Vera is deeply frustrated. But so is Ukraine’s human rights ombudsman.
Dmytro Lubinets describes dealing with Russia as like playing chess: you stick to all the rules, only for your opponent to stand up, pull on boxing gloves and punch you.
The problem is, Ukraine can’t hit back. It has no pool of Russian civilian prisoners because it’s against the rules of war under the Geneva Convention. Sending Russian soldiers back in return for Ukrainian civilians would be a disaster.
“The very next day Russia would take thousands of civilians hostage in occupied areas, just to swap for its soldiers,” the ombudsman points out. “So Russia is capturing our civilians and there is no legal mechanism to return them.”
There has been one trade involving Ukrainian citizens detained and sentenced here for collaborating with the enemy: a group – said to be volunteers – was swapped for Ukrainian civilians held in Russia.
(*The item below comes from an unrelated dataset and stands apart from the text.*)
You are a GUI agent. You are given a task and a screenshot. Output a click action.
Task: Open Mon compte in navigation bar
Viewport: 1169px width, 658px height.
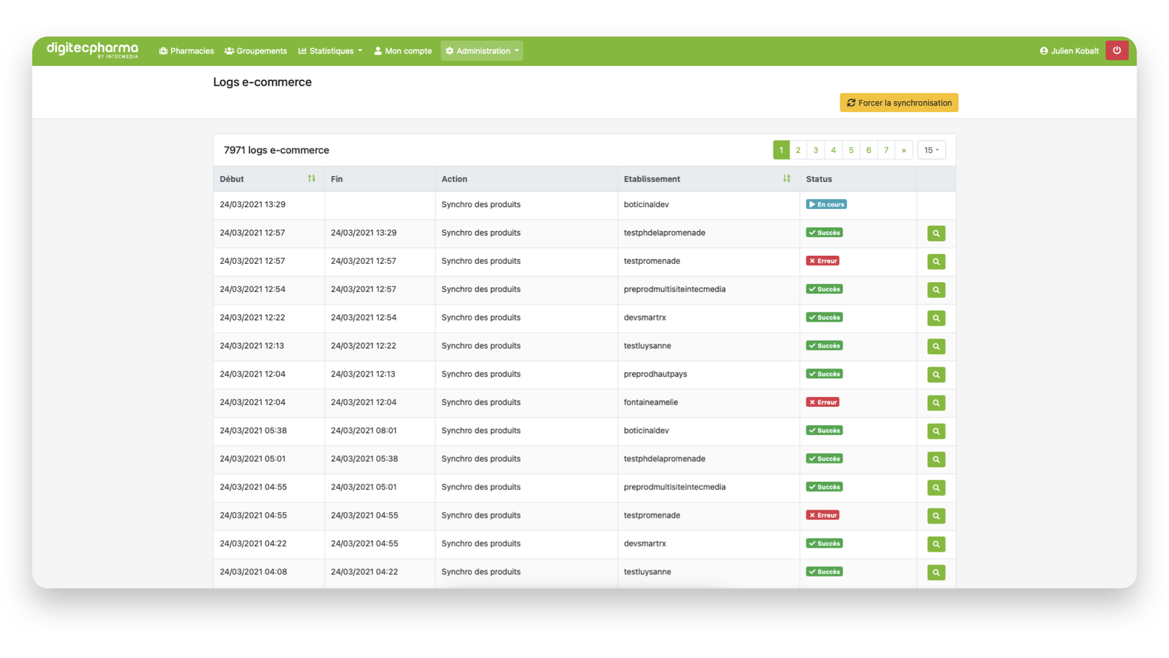(x=402, y=51)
It’s not clear whether that has been repeated.
Lasting damage
For Dmytro’s family, the long and painful wait is almost over. He’ll join them in the village as soon as the hospital declares him fit again.
His mother, Halyna, jokes that she has a long list of jobs for her only son – fixing all the damage done by the Russians.
In fact, she can barely mention his name without crying.
“I can’t control my emotions,” she tells me, in tears. “When Dima called, he told me to be calm. That he was back in Ukraine and I shouldn’t cry anymore. But we haven’t seen our son for three and a half years!”
Dmytro is taking it slowly though, because being back here requires some adjusting.
“I knew the war was still going on, but not that they were bombarding Kyiv with drones and that was unexpected and sad,” he says. “So the trees are the same, the buildings are the same. But you understand this is a different country. You’re in a different reality.”